▶ Supplied records
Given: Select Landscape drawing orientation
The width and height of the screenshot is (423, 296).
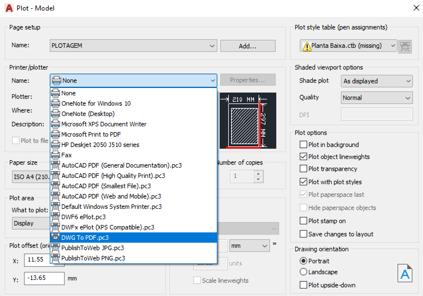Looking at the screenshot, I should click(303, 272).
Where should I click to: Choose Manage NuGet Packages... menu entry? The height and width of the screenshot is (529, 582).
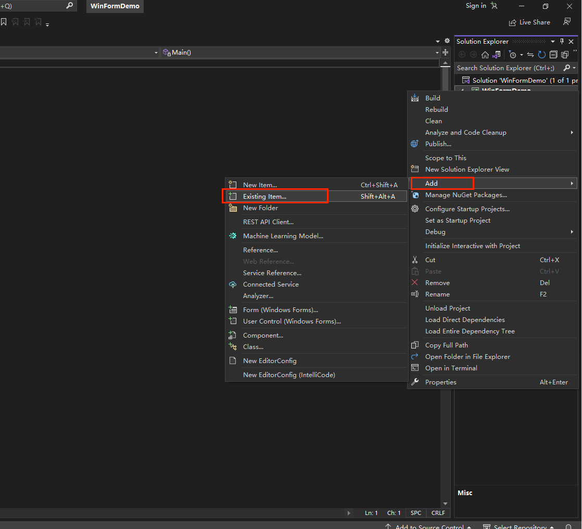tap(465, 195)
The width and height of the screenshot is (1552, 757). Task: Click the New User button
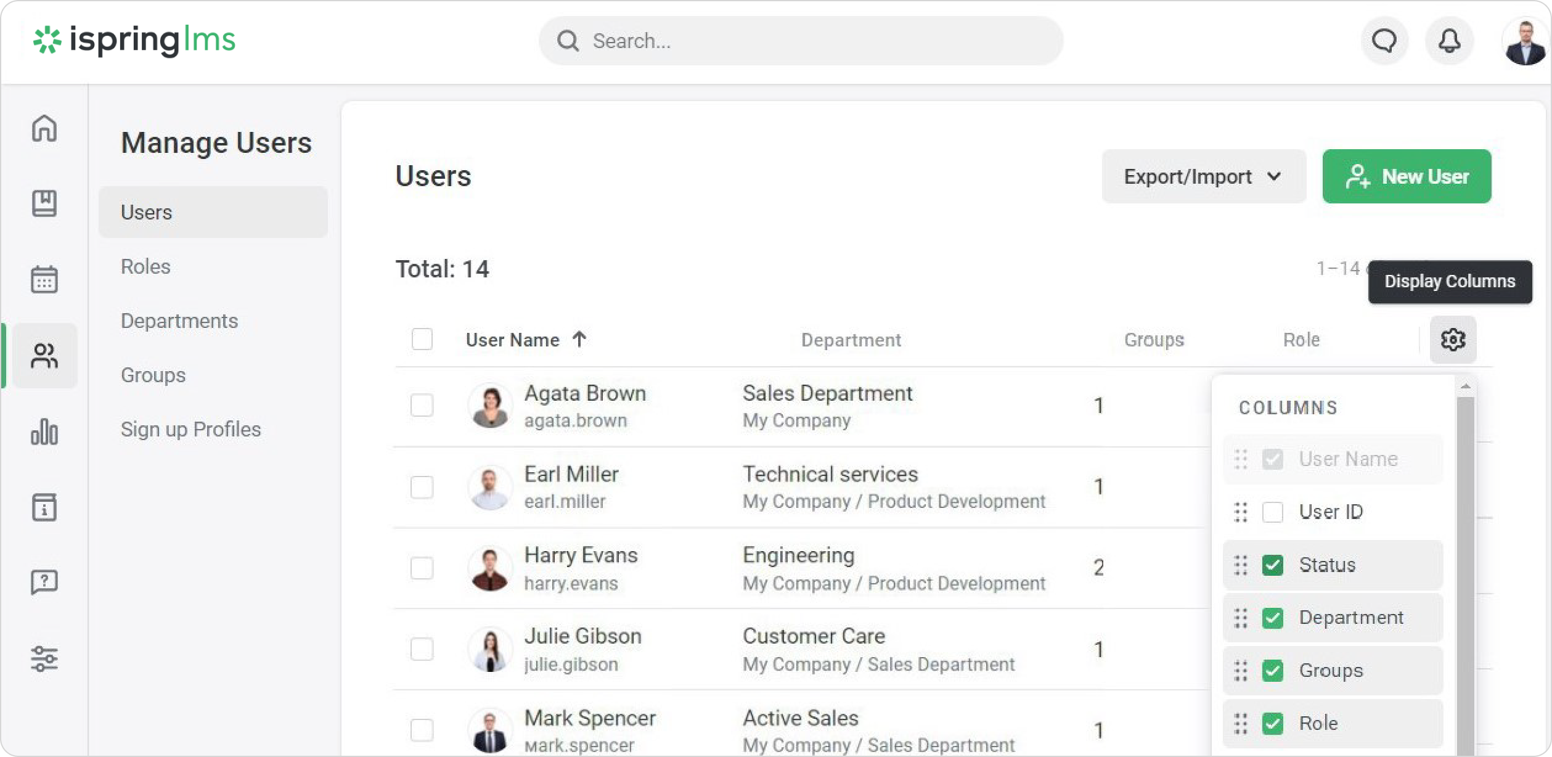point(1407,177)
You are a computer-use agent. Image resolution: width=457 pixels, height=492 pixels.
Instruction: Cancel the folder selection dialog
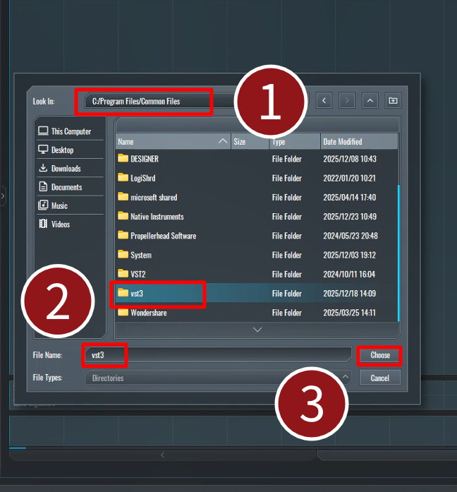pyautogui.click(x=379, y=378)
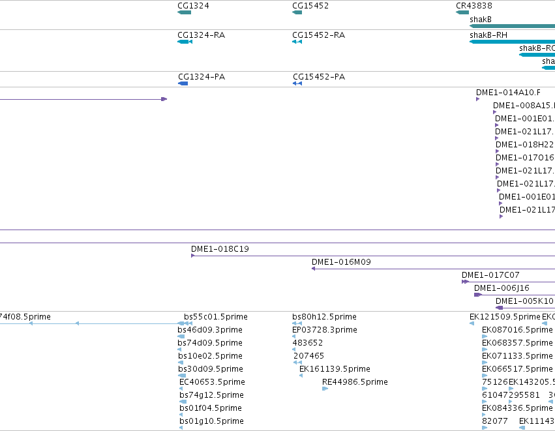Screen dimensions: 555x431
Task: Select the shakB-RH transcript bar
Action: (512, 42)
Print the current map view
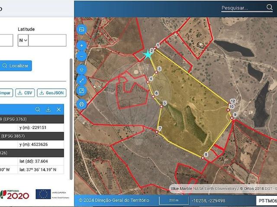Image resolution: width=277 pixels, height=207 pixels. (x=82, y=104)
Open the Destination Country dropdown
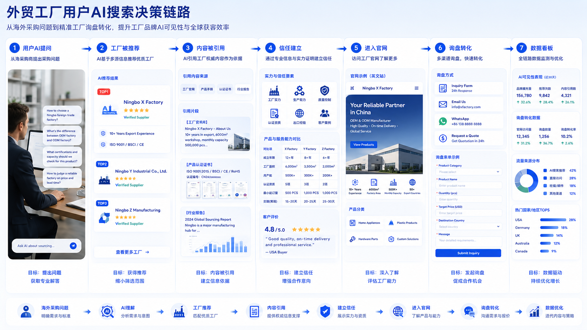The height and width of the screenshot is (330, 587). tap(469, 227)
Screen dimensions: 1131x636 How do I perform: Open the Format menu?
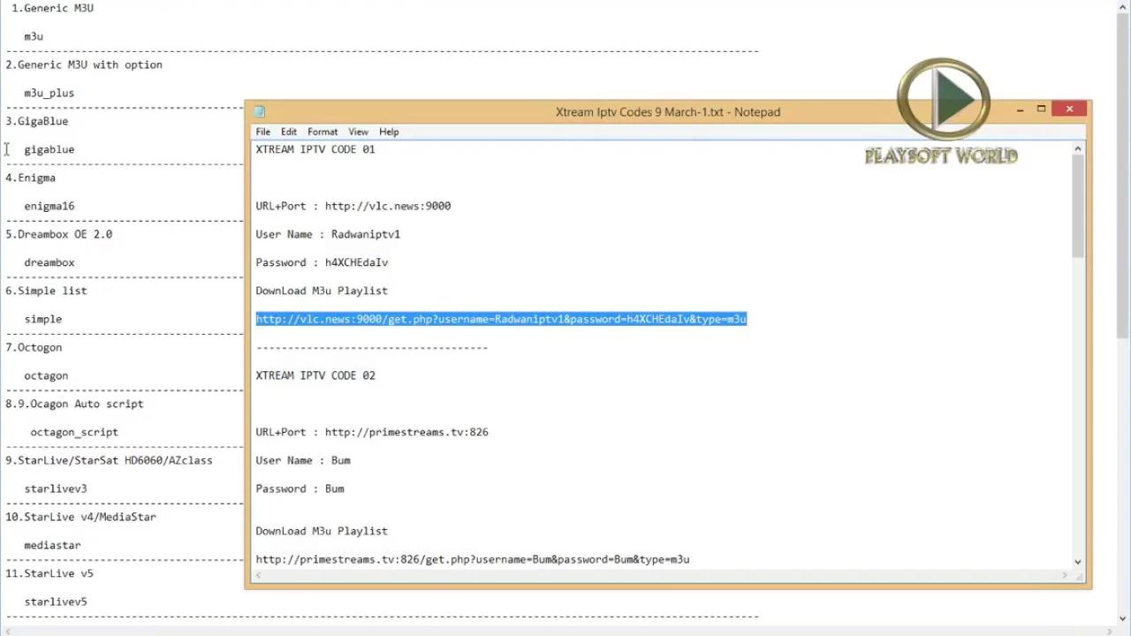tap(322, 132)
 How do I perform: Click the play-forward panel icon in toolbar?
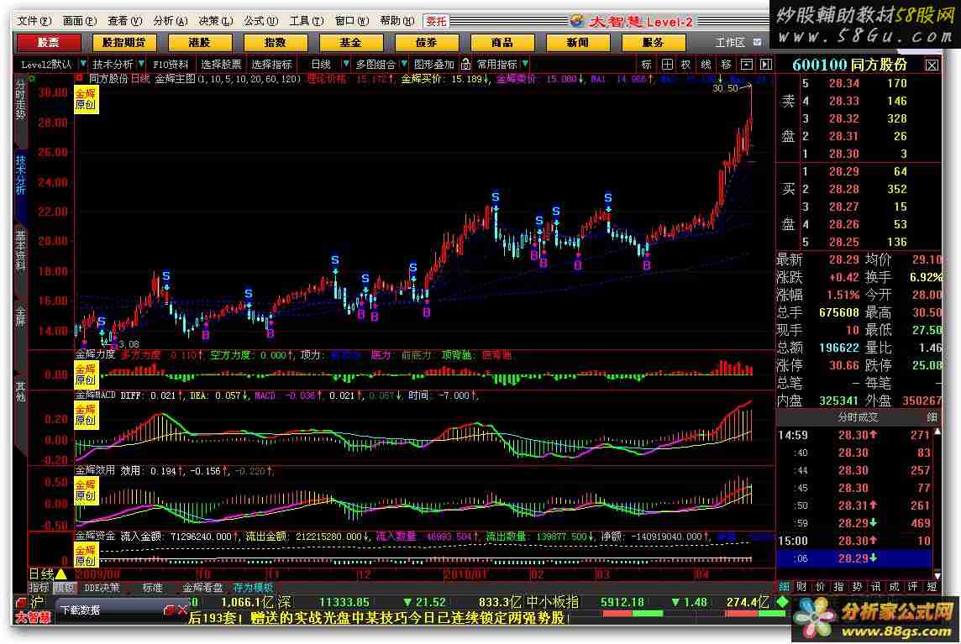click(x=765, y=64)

▶ Work to be completed
Return every one of the lines above word for word, leaving out the pictures.

▶ Solution for this problem
Given: Select Landscape drawing orientation
The width and height of the screenshot is (423, 296).
Looking at the screenshot, I should click(303, 272).
Where should I click to: Choose Manage NuGet Packages... menu entry? The height and width of the screenshot is (529, 582).
tap(465, 195)
The width and height of the screenshot is (1552, 757). Task: Click the New User button
point(1407,177)
You are a computer-use agent. Image resolution: width=457 pixels, height=492 pixels.
Instruction: Cancel the folder selection dialog
pyautogui.click(x=379, y=378)
Screen dimensions: 555x431
Task: Select the shakB-RH transcript bar
Action: (512, 42)
Print the current map view
Image resolution: width=277 pixels, height=207 pixels. (x=82, y=104)
Open the Destination Country dropdown
The height and width of the screenshot is (330, 587). tap(469, 227)
Screen dimensions: 1131x636 How do I perform: Open the Format menu?
tap(322, 132)
 How do I perform: Click the play-forward panel icon in toolbar?
click(x=765, y=64)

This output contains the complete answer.